Tepat saat Giska mulai meninggikan suaranya, tangan Kievlan kembali bergerak, mengganti ke saluran radio lain.
"Menusuk hingga ke dalam sukma dan menjadi tumpuan rindu cinta bersama di sore itu menuju---"
Mendengar Giska mulai bernyanyi, Kievlan mengganti lagi saluran radio. Hal ini, memicu Giska menoleh. Tentu ia agak tersinggung, dan sakit hati. Seolah-olah suaranya jelek sekali...
Enggan baper, Giska memasukkan ponselnya ke saku celana sebelum menyelipkan rambutnya dibalik daun telinga. Di saluran radio lain memutar lagu Dan - Sheila On 7 menuju bait terakhir, Giska langsung bernyanyi lagi.
"Caci maki saja diriku bila itu bisa membuatmu kembali bersinar dan berpijar seperti---"
Kievlan mengganti saluran lagi.
"Kenapa diganti, sih?!" seru Giska, refleks. "Ya. Gue tau ini mobil lo. Tapi lo selalu ganti setiap gue baru nyanyi!" lanjutnya, tanpa menurunkan volume suaranya.
"Oh? Lo nyanyi?" Kievlan menoleh sekilas. "Yaudah-yaudah." Tangan laki-laki itu bergerak mematikan tape. "Tapenya gue matiin biar lo aja yang nyanyi."
Giska menoleh, melihat wajah Kievlan yang anteng menyetir. Benar-benar tidak mengerti dengan jalan pikiran laki-laki ini. Astagfirullah hal adzim....
"Ya buru nyanyi. Kan waktu di kelas gue nyanyiin lo. Sekarang gantian." Kievlan kembali bersuara. "Lo yang nyanyiin gue."
"Astaga kita ke mall, Kiev?"
Melihat plang gedung mall ternama di depannya, Giska meringis, meratapi pakaiannya yang sangat kontras dengan mall shopisticated di depannya. Lihat saja; kaos oblong, ripped jeans belel, dan sandal jepit FILA hitam. Giska merasa seperti gembel yang kesasar...
Kievlan menoleh. "Terus lu maunya gue ajak kemana? Taman Safari? Dufan? Ragunan?"
"Ya paling nggak gue gak gembel-gembel amat gitu, kek."
Tepat saat mobilnya memasuki koridor parkiran basement, Kievlan menarik persnelingnya, dan memarkirkannya di lahan kosong. Tangan kirinya terulur membuka dashboard sehingga lengannya dan Giska sempat bersentuhan.

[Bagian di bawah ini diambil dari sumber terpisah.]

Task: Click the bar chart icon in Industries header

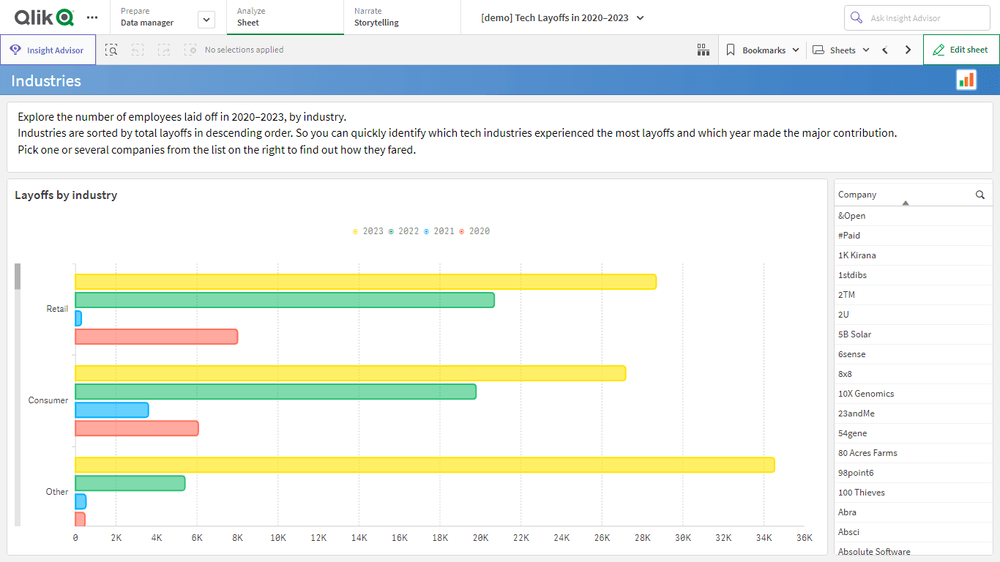Action: (966, 80)
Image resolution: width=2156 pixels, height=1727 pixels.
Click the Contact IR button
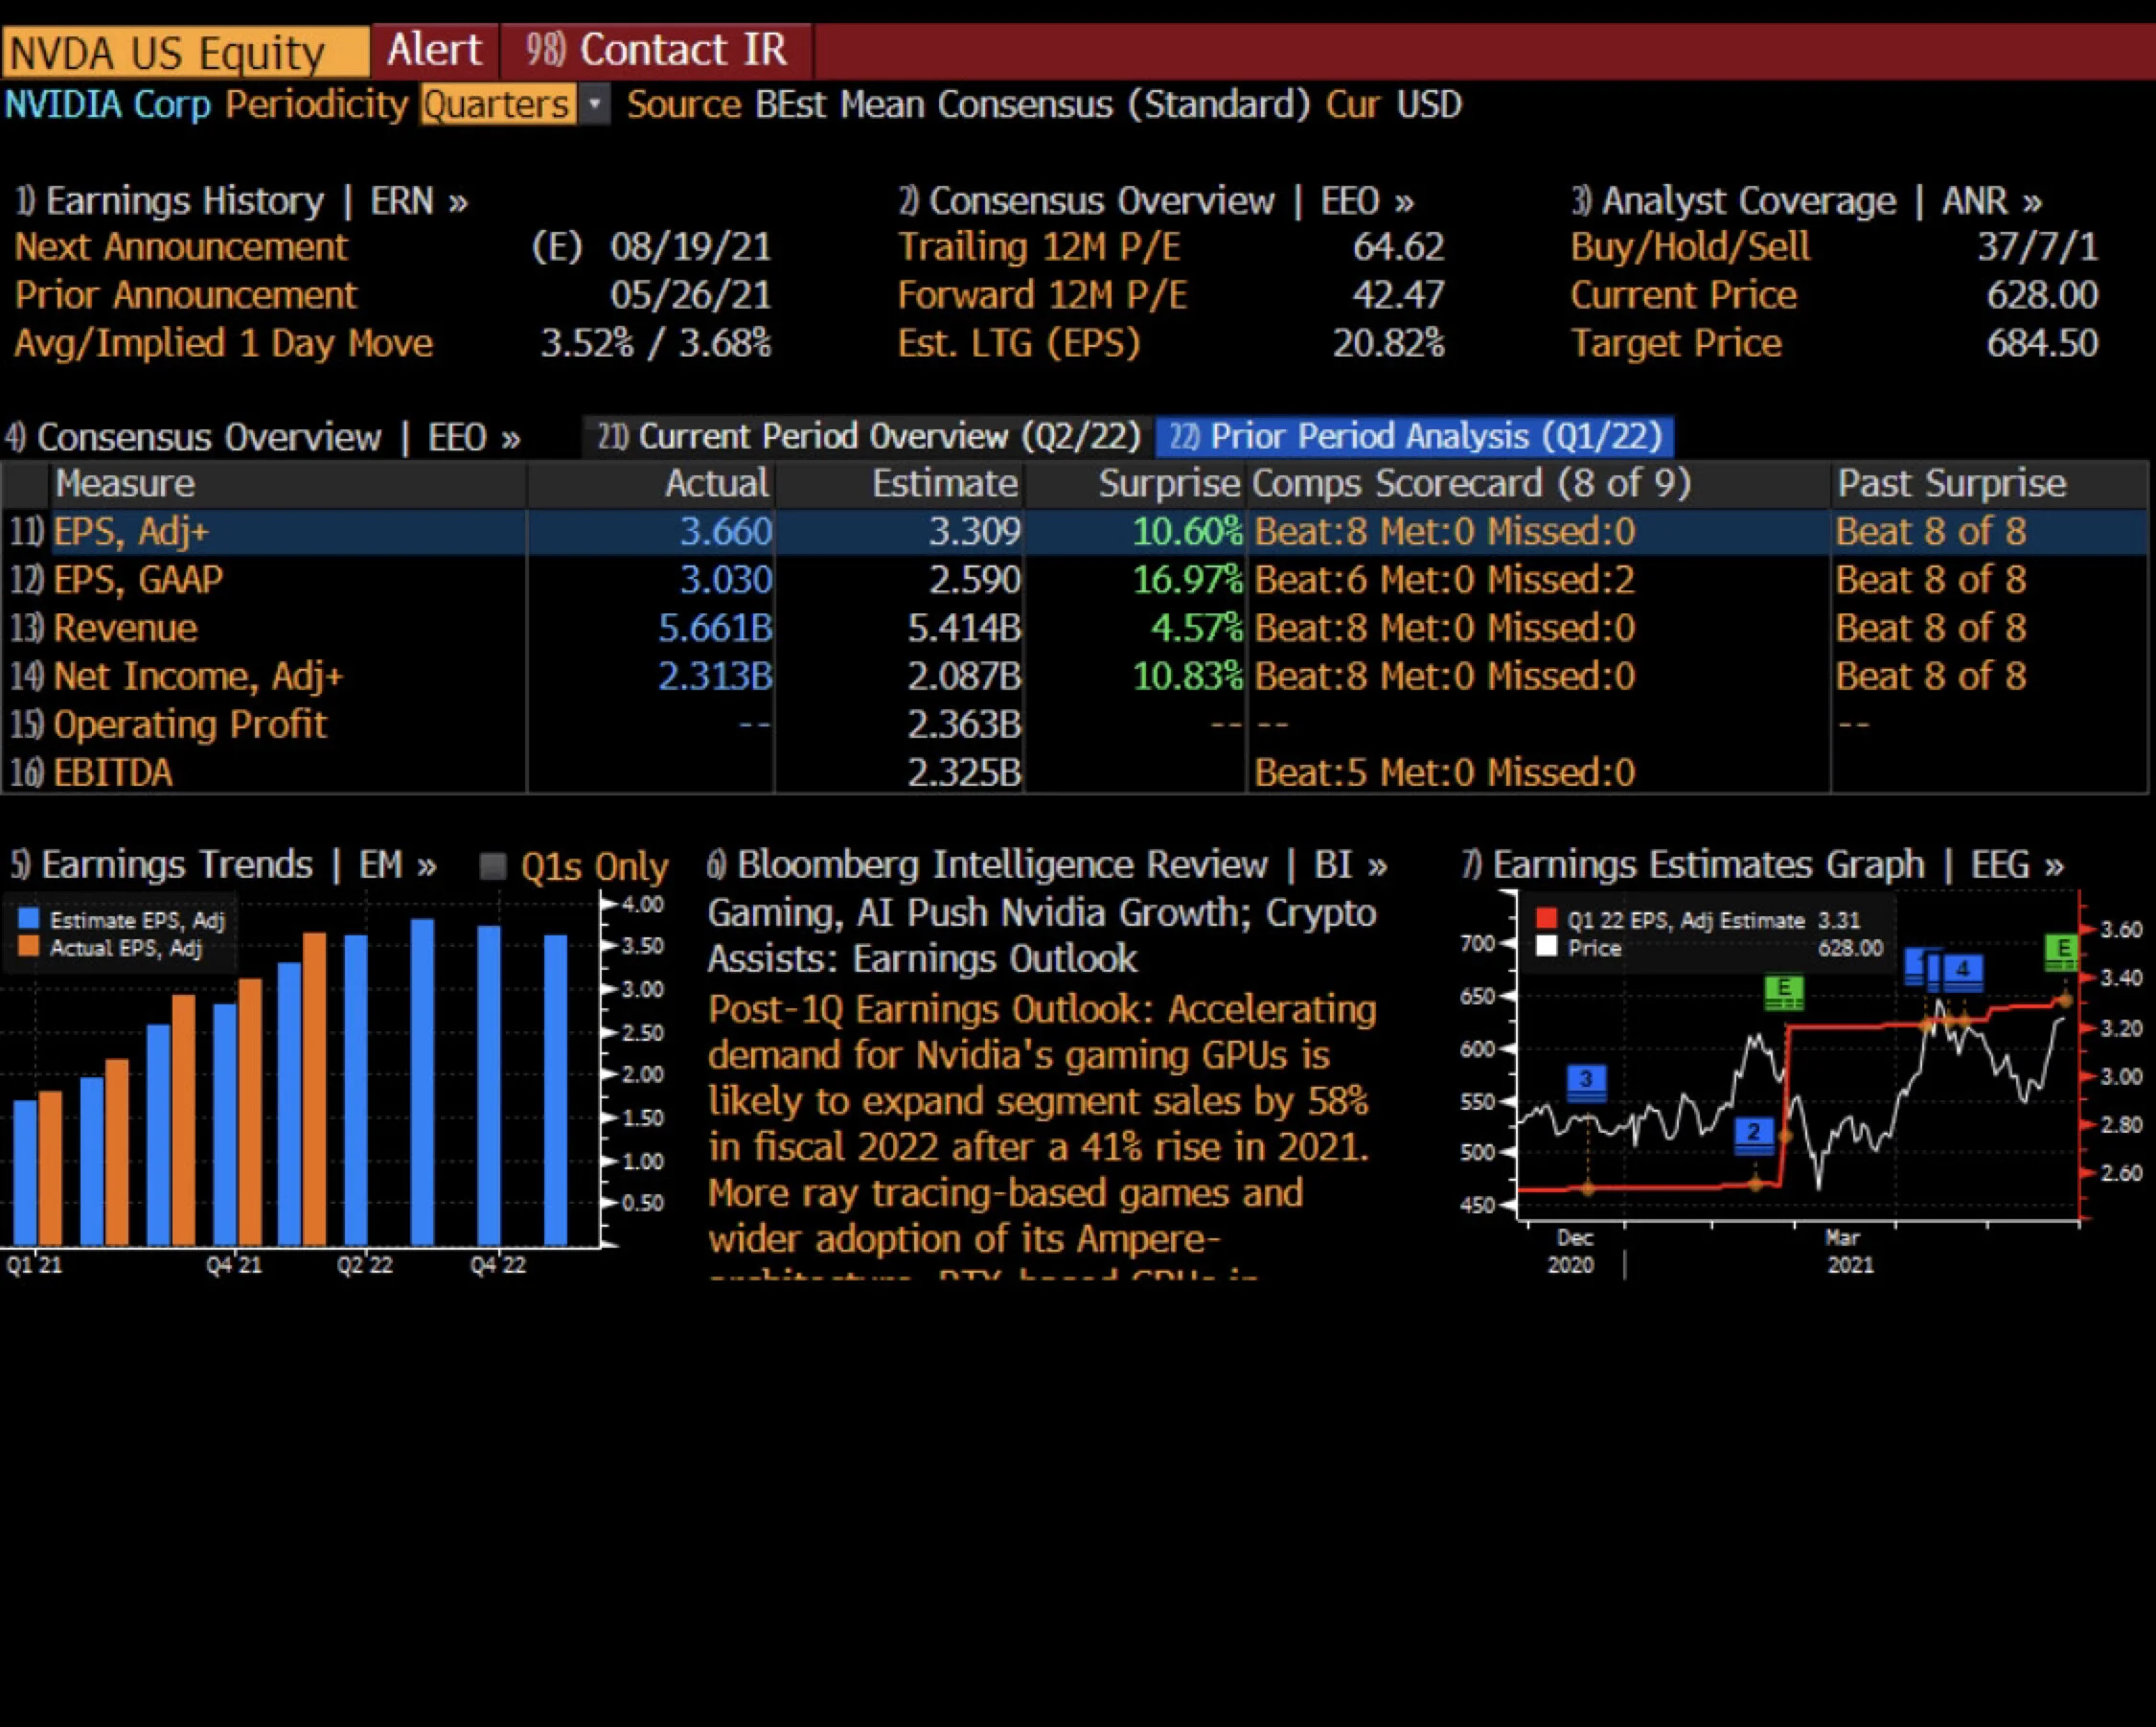[x=657, y=50]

"Pake jaket gue aja di dashboard. Ada dua pilih, dah mau yang mana," kata Kievlan. Ia terdiam sejenak. "Eh, eh, jangan yang ijo, deng. Itu belom gue laundry sebulan." Tambahnya.
"Ya masa yang ini?" Giska melebarkan sweater maroon ke arah Kievlan. "Gede banget?"
"Recet dah, pake aja si. Badan lu juga kan gak kecil-kecil amat, Wir."
"Ih! Jaket lo merah. Sweater ini merah. Kok jadi kayak couplean, sih?"
"Ya emang kenapa, sih?" Kievlan menoleh. "Lo gak mau jadi couple gue?" Tambahnya kalem.
Anjir, dah nih anak. Rahangnya kebangetan enteng apa gimana, si?
Melihat mimik wajah Giska yang berubah kaku, Kievlan tergelak. "Lah gue gak lagi nembak lo," kata Kievlan dengan sisa tawa. "Gak usah salting gitu, dong, Wir."